Dataset excerpts:
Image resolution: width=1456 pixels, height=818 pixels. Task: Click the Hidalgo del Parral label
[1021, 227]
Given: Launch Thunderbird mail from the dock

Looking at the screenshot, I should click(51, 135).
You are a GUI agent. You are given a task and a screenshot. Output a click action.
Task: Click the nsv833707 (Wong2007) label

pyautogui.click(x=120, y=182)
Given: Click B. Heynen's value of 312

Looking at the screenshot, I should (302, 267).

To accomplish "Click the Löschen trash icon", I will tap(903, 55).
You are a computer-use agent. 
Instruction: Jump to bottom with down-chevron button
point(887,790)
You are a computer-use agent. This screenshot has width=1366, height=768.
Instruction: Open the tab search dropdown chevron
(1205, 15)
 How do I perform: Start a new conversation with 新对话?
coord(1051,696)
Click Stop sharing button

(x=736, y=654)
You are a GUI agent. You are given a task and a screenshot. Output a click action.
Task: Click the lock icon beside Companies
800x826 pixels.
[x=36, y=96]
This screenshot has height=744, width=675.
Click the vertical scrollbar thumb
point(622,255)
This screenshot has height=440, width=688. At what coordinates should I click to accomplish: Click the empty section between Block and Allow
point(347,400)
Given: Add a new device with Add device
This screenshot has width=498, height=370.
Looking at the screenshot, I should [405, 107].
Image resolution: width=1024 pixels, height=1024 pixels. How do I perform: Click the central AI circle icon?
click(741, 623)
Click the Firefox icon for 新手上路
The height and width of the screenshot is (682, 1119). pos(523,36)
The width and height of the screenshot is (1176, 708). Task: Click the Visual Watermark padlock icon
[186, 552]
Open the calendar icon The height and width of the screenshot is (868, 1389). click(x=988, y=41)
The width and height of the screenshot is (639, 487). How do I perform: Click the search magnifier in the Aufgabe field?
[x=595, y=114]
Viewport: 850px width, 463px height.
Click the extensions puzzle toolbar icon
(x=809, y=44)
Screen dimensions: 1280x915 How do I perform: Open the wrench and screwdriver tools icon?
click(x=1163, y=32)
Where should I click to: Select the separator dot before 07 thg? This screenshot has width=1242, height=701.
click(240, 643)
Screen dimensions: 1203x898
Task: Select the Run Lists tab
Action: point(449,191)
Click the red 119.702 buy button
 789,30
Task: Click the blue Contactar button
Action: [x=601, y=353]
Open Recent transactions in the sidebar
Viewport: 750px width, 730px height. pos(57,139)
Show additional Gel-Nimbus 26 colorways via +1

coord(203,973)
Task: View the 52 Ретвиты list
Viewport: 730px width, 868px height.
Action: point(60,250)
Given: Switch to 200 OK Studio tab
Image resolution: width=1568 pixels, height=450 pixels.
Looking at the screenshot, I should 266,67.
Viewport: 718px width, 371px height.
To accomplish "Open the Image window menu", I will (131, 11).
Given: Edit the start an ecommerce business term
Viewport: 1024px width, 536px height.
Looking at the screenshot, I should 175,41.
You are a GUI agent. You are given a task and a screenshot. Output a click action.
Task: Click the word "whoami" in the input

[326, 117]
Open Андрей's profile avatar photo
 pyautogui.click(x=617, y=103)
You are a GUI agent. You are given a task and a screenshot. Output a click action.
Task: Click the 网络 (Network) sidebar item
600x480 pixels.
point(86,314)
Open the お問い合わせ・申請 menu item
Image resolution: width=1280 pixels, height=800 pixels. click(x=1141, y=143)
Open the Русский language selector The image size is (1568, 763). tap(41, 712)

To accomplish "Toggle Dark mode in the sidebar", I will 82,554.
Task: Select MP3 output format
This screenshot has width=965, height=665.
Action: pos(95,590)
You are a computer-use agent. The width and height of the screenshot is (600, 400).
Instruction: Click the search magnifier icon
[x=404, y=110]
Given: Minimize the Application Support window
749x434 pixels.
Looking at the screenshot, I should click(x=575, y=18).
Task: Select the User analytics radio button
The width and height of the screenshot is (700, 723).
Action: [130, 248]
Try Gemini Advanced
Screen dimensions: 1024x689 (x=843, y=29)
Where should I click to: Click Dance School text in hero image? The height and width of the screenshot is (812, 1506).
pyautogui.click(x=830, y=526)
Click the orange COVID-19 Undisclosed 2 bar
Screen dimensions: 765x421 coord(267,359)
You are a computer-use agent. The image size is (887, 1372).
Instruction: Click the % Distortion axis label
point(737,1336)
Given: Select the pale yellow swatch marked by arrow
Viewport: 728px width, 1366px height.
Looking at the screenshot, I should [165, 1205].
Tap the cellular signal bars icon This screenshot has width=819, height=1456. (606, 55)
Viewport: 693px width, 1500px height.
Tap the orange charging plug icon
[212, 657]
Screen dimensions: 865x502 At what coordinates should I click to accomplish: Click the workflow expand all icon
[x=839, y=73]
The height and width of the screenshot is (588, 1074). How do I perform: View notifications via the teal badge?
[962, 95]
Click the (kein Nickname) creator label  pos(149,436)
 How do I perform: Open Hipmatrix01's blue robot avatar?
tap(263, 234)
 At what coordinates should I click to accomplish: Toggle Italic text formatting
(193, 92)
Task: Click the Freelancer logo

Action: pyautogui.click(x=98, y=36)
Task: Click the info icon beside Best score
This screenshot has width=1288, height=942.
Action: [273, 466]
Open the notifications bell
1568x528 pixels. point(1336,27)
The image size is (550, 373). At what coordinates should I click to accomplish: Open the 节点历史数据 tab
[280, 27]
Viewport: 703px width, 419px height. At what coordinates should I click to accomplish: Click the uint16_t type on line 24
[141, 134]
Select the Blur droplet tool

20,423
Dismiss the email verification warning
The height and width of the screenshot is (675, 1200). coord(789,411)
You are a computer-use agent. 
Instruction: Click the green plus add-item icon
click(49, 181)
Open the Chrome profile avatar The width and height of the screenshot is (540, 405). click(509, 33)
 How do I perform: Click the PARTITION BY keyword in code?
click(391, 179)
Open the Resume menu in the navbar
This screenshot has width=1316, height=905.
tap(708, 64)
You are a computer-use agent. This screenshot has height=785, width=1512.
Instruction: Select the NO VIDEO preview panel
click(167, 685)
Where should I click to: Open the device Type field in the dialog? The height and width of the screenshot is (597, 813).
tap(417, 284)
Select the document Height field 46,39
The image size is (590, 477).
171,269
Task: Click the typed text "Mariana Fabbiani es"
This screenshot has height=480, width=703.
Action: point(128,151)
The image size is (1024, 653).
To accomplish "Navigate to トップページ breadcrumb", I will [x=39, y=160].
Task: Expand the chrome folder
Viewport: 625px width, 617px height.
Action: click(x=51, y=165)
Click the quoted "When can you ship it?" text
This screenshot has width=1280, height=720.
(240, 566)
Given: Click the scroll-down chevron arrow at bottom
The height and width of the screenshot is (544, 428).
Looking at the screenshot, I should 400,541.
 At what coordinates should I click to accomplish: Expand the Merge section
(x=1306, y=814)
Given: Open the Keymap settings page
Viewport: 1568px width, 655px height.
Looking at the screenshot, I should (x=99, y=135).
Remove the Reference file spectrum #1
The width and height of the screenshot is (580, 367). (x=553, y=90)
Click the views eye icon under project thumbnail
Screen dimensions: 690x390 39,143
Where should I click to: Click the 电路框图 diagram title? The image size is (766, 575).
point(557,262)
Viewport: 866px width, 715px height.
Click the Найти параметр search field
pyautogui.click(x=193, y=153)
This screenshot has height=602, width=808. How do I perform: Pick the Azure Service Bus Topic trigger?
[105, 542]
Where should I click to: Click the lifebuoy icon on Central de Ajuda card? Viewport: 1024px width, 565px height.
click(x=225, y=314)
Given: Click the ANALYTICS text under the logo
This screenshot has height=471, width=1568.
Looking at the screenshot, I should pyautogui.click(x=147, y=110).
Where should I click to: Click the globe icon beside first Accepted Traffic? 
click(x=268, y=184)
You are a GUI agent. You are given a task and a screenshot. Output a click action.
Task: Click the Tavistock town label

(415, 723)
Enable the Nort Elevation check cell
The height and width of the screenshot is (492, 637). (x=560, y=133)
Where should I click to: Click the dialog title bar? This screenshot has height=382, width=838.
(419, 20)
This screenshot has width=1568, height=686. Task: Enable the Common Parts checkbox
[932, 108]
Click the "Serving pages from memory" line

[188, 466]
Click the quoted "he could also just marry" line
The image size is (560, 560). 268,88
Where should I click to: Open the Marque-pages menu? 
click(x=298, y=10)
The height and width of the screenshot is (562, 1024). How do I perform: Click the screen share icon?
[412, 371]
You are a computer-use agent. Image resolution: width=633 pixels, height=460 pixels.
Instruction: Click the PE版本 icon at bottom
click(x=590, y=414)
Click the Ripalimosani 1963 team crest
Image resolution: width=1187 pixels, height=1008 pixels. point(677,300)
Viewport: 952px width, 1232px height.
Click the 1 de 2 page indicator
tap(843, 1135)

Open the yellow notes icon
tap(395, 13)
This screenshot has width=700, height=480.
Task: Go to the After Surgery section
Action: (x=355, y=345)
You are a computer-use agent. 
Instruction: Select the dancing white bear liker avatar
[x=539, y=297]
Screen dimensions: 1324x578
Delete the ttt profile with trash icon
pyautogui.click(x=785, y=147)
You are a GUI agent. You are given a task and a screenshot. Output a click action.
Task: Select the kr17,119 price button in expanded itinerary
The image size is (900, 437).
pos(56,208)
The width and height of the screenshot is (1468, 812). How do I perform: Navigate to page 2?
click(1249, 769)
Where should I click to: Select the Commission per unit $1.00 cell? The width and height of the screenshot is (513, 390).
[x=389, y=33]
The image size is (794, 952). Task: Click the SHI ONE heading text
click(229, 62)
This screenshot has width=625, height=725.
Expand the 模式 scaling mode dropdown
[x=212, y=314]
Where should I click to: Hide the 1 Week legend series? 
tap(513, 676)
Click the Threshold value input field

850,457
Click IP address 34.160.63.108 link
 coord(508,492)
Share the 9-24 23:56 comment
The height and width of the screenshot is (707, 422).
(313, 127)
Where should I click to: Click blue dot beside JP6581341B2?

What to do: Copy each line of the listing that contains the string "arrow".

Your solution:
Given: Select the pale yellow swatch marked by arrow
Given: Click the scroll-down chevron arrow at bottom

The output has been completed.